A proposito di Dio, egli lo dimostra secondo tre prove:

1. L’idea divina, infinita, eterna, onnipotente non è stata generate dall’uomo, non è possibile secondo
Cartesio che l’uomo, essere imperfetto(poiché dubita di sé), sostanza finita sia la causa generante di
una sostanza infinita, la quale dovrà consequenzialmente, essere ammessa come esistente.
2. Dio ci ha creati, se l’uomo fosse la causa di se stesso si sarebbe dato le perfezioni che invece
concepiamo nell’idea di Dio.
3. Non è possibile concepire Dio come Essere perfetto senza ammettere la sua esistenza perché essa fa
parte delle perfezioni.

Dio inoltre funge da garante per ciò che appare evidente, il ponte tra la certezza interiore e la certezza
pura.
Le sostanze cartesiane (il dualismo)
Cartesio, a seguito della dimostrazione di Dio, spezza la realtà in due zone distinte

1. La sostanza pensante (res cogitans), inestesa, consapevole e libera.


2. La sostanza estesa (res extensa), inconsapevole e legata a principi deterministici.
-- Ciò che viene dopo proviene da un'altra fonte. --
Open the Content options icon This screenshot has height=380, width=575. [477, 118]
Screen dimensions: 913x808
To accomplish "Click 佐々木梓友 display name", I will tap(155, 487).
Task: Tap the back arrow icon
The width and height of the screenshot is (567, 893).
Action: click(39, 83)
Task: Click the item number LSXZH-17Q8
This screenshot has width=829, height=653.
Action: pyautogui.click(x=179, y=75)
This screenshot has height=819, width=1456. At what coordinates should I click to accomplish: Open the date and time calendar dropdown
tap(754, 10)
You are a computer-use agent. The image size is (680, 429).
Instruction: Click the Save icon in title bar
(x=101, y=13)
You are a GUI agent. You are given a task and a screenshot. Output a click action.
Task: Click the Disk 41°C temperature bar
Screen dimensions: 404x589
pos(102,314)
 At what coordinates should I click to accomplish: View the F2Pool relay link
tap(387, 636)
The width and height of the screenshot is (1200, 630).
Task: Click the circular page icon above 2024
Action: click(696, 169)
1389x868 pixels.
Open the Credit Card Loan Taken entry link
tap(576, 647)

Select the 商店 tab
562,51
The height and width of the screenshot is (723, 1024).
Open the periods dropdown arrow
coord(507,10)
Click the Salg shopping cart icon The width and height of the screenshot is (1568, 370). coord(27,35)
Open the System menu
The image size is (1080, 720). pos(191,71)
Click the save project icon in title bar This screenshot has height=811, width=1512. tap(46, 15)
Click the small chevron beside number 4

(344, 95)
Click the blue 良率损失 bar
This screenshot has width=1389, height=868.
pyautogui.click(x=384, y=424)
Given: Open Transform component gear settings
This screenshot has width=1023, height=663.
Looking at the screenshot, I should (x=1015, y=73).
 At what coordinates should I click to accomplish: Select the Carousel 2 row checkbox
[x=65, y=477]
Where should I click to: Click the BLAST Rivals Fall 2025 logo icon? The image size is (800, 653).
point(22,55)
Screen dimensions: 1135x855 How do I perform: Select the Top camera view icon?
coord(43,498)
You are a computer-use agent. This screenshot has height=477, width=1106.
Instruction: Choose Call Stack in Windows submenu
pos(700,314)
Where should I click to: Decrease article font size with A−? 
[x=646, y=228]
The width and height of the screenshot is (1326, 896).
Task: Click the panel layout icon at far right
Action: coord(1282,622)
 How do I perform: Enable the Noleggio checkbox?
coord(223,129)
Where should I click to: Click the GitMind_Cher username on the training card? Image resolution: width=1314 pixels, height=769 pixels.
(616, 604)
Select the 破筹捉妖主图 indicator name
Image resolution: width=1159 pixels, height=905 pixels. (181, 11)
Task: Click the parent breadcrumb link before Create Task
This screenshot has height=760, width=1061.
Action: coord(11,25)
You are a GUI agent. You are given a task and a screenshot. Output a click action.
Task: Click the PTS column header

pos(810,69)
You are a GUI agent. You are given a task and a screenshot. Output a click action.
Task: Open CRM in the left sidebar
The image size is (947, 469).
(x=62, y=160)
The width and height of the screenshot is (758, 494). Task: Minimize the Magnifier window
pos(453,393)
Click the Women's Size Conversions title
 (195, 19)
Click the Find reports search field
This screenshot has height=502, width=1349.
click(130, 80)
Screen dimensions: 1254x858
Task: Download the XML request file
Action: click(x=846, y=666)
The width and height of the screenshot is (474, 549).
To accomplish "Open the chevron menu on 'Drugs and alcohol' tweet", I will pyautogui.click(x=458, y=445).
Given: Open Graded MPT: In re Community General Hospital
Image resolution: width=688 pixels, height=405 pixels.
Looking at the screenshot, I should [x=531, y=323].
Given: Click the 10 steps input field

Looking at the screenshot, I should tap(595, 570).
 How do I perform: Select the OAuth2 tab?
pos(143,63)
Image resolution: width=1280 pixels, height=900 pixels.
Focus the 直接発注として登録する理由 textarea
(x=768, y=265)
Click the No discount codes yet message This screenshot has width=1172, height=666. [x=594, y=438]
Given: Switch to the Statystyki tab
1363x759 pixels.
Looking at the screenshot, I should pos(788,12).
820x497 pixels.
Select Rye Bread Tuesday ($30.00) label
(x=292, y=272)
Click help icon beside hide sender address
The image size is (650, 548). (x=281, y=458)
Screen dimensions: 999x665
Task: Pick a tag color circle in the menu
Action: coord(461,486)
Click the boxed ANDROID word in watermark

L’uomo essendo formate da entrambe, trova punto d’unificazione nella ghiandola pineale.

La geometria
La Geometria è la parte più importante del Discorso sul Metodo ed è l’atto di nascita della geometria
analitica. Cartesio è consapevole dell’unità delle diverse scienze matematiche, e ritiene quindi possibile
unificare la geometria degli antichi con l’algebra dei moderni. L’operazione per Cartesio richiede
l’assunzione di un’unità di misura, che traduca il numero in distanza, e di una coppia di linee fondamentali,
gl’assi cartesiani, prese come riferimento. Gli elementi geometrici (linee, punti, curve) si possono così
identificare sugli assi tramite procedimenti algebrici.

La fisica
La fisica di Cartesio vuole ricondurre tutti i fenomeni del mondo all’estensione e al moto, entrambi originati
da Dio, che gli ha poi forniti alla res extensa: due principi di conservazione del moto e della materia
deducibili dall’immutabilità di Dio (se Dio è immutabile lo è anche ciò che Egli crea). Altri interventi di Dio
nel mondo non sono necessari, come disse Pascal, al Dio Cartesiano basta dare il primo calcio al mondo. Ci
sono delle difficoltà però che derivano dalla riduzione della fisica alla geometria. Non è facile concepire il
movimento in uno spazio perfettamente omogeneo e indifferenziato, quindi Cartesio conclude che esistano
frammenti di spazio che si muovono rispetto ad altri, ma non si capisce come si possa notare il moto se lo
spazio è uniforme. Per quanto concerne il vuoto egli non ne ammette l’esistenza, secondo lui l’etere, che è
ciò che noi chiamiamo vuoto, è in realtà formato da corpuscoli, frammenti minuscoli di estensione, privi di
coerenza perché soggetti ognuno a differenti condizioni inerziali. Consequenzialmente quando un corpo si
muove nella materia sottile (etere), essa si dovrà richiudere su se stessa. Ciò produce dei vortici, vortici che
avvolgono la terra, i pianeti e il sole.

La filosofia pratica
Nel Discorso sul metodo, Cartesio espresse anche i principi di quella che definì un’«etica provvisoria», che
avrebbe dovuto precedere quella definitiva. Egli propose, quindi, tre massime, che si rifacevano ai principi
dello stoicismo:

1. Bisogna obbedire alle leggi e ai costumi (anche religiosi) del paese in cui ci si trova;
2. Bisogna essere determinati nelle proprie azioni, una volta che si è scelta la risoluzione più probabile;
3. Bisogna cercare di vincere sé stessi più che la fortuna o il mondo.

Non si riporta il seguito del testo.